What is needed → Transcribe the records verbatim, beginning at the line that contains "Task: Open App execution aliases link" and continuing through the end of the records. Leave the pictures out of your transcription.

Data records →
------------

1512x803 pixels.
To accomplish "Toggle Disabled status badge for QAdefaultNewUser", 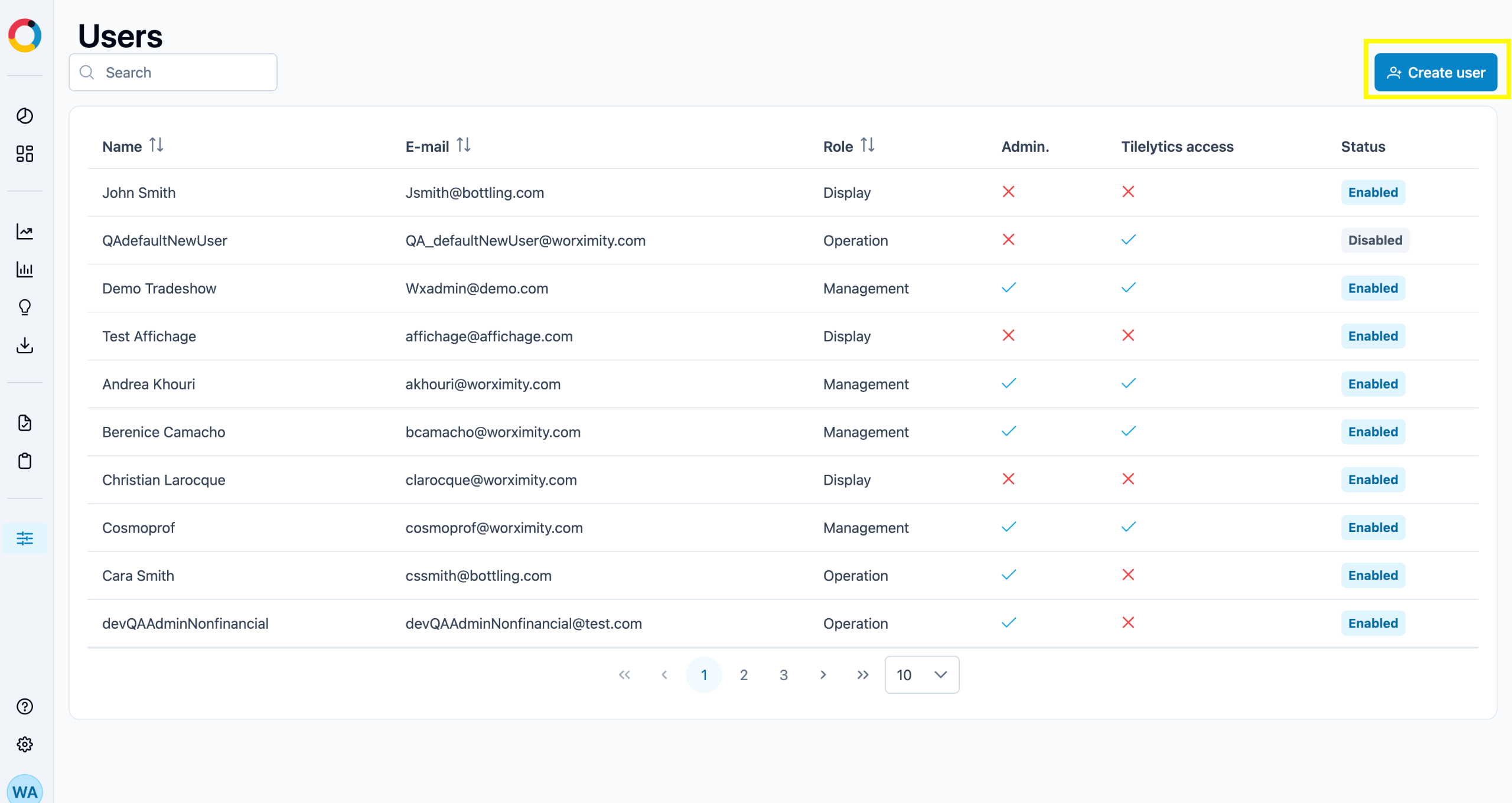I will tap(1375, 240).
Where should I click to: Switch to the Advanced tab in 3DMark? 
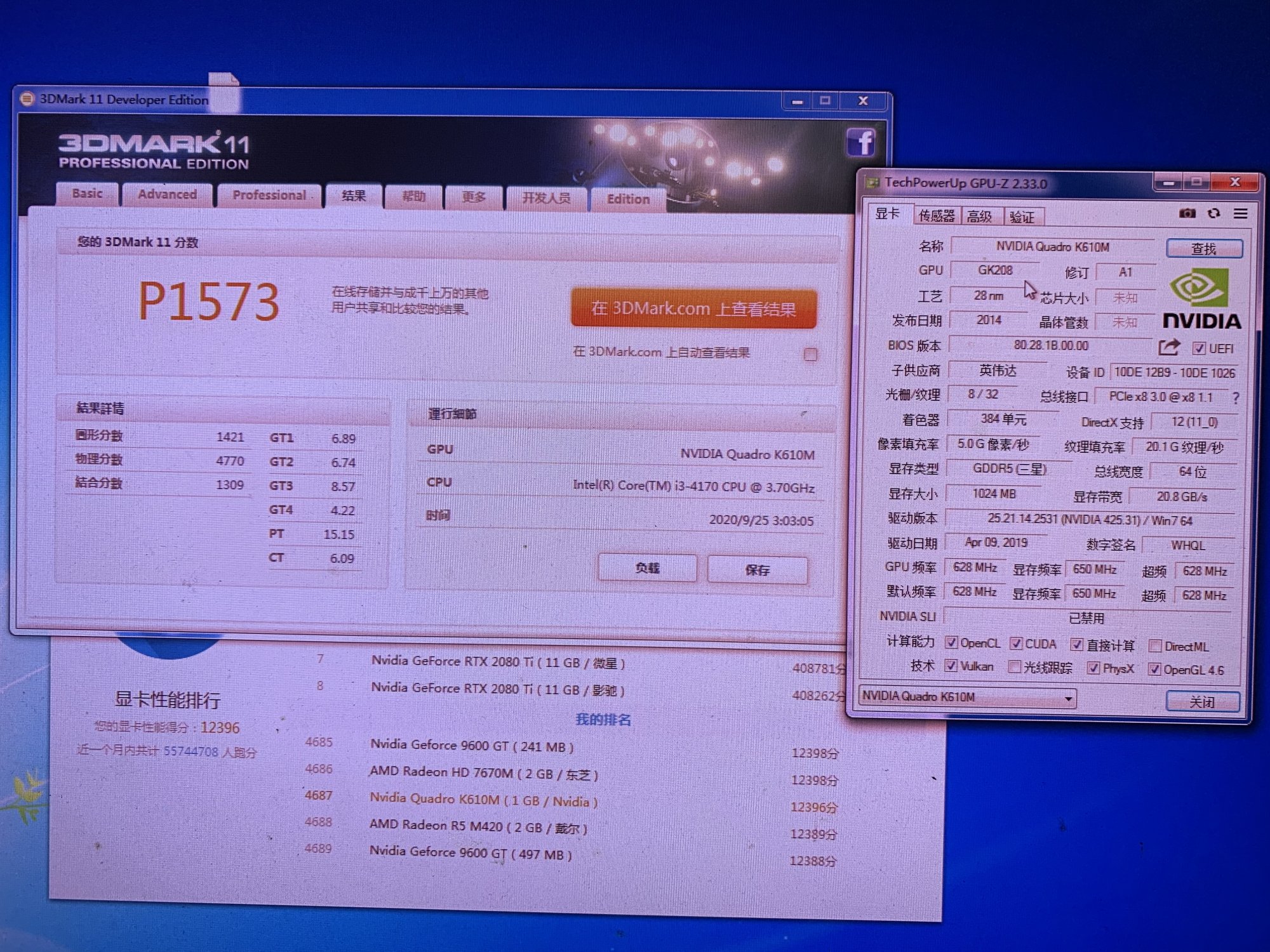coord(168,195)
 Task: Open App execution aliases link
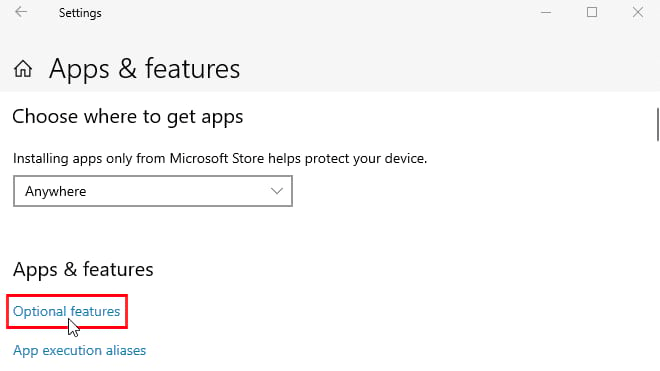pos(80,350)
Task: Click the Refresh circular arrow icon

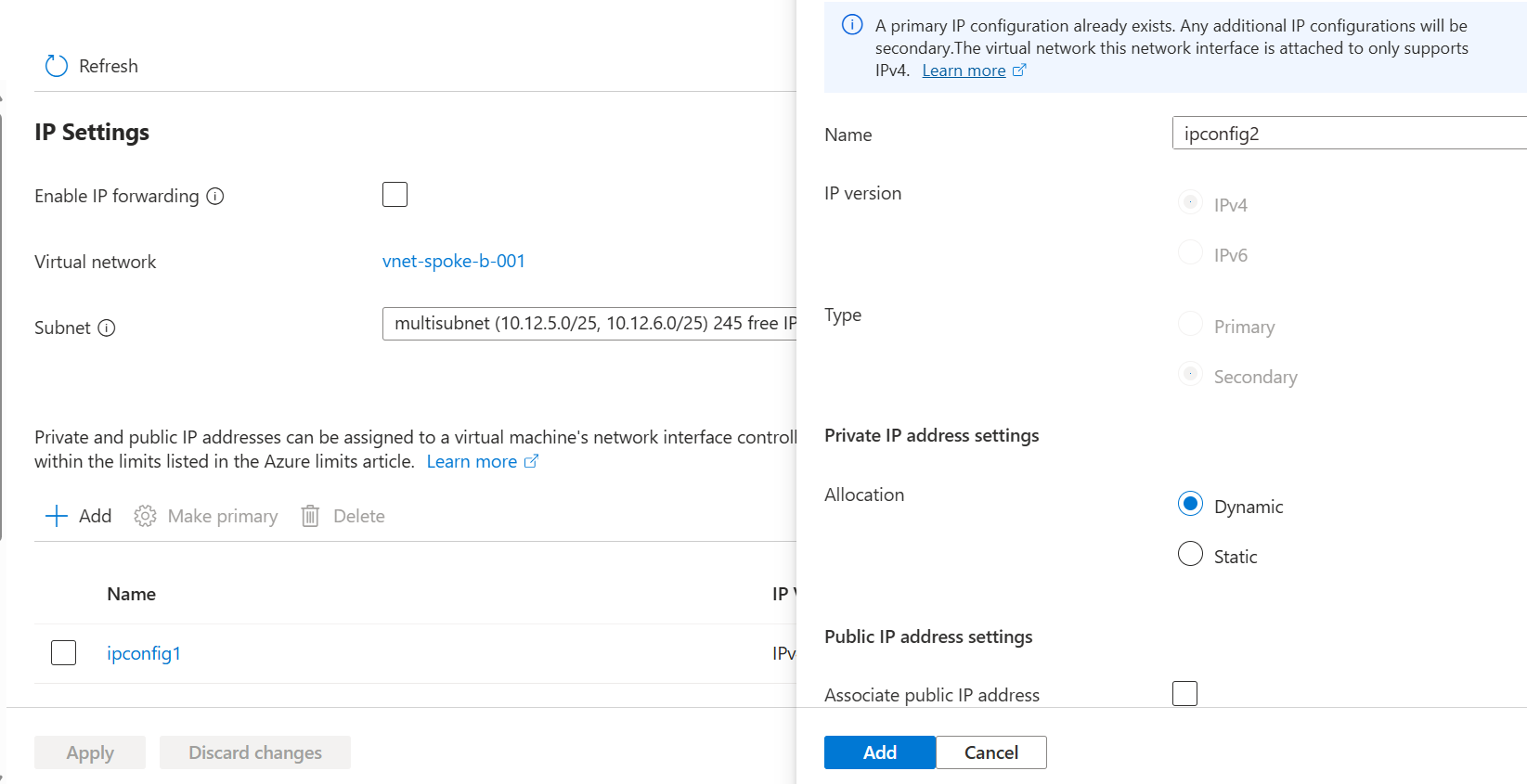Action: pos(57,66)
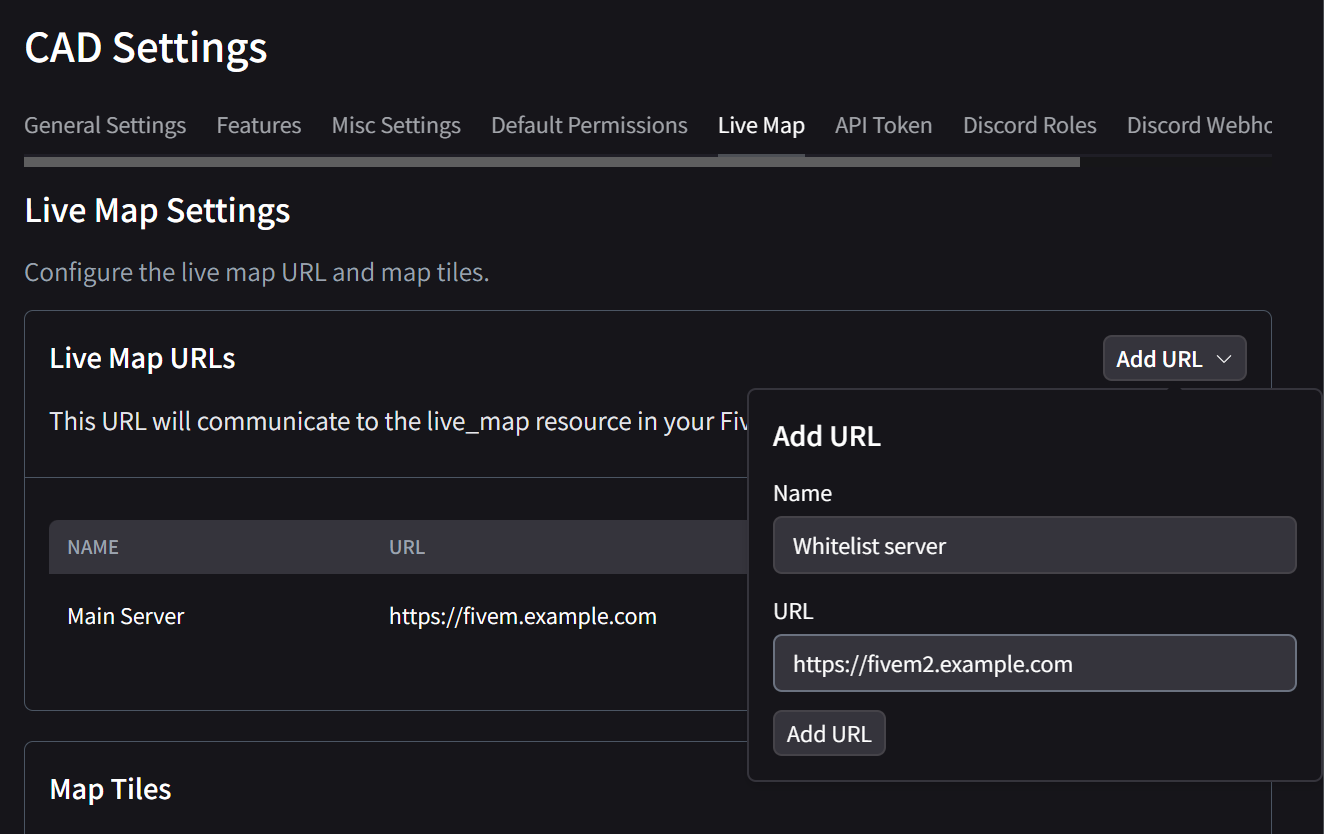Open the Default Permissions tab

coord(588,125)
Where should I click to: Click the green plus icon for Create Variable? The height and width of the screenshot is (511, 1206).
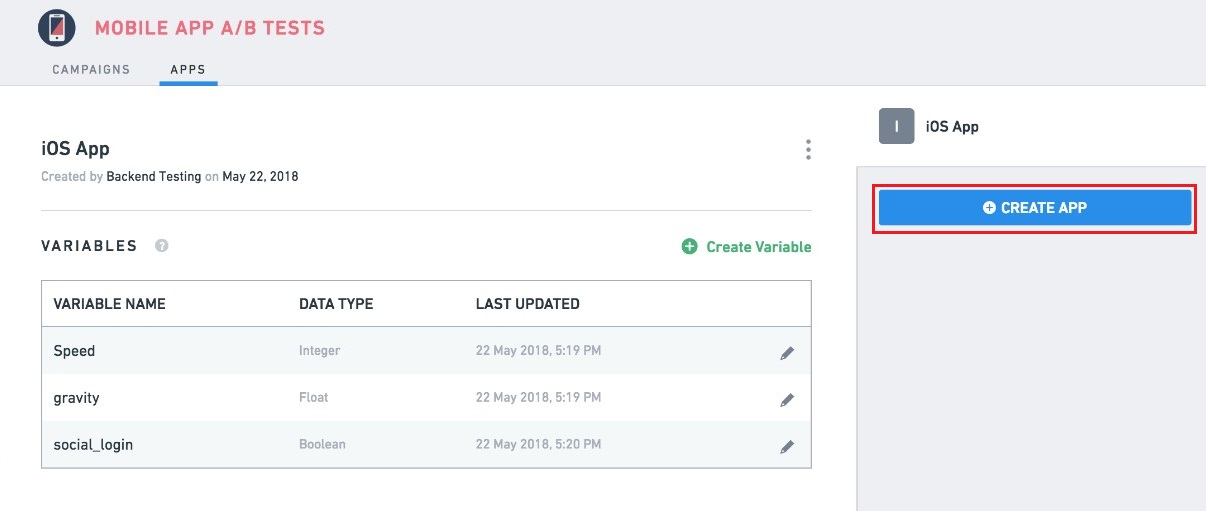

------------

Task answer →
 Task: Open App execution aliases link
pos(80,350)
Task: Click the Refresh circular arrow icon

Action: pos(57,66)
Open the Default Permissions tab

coord(588,125)
Where should I click to: Click the green plus icon for Create Variable? The height and width of the screenshot is (511, 1206).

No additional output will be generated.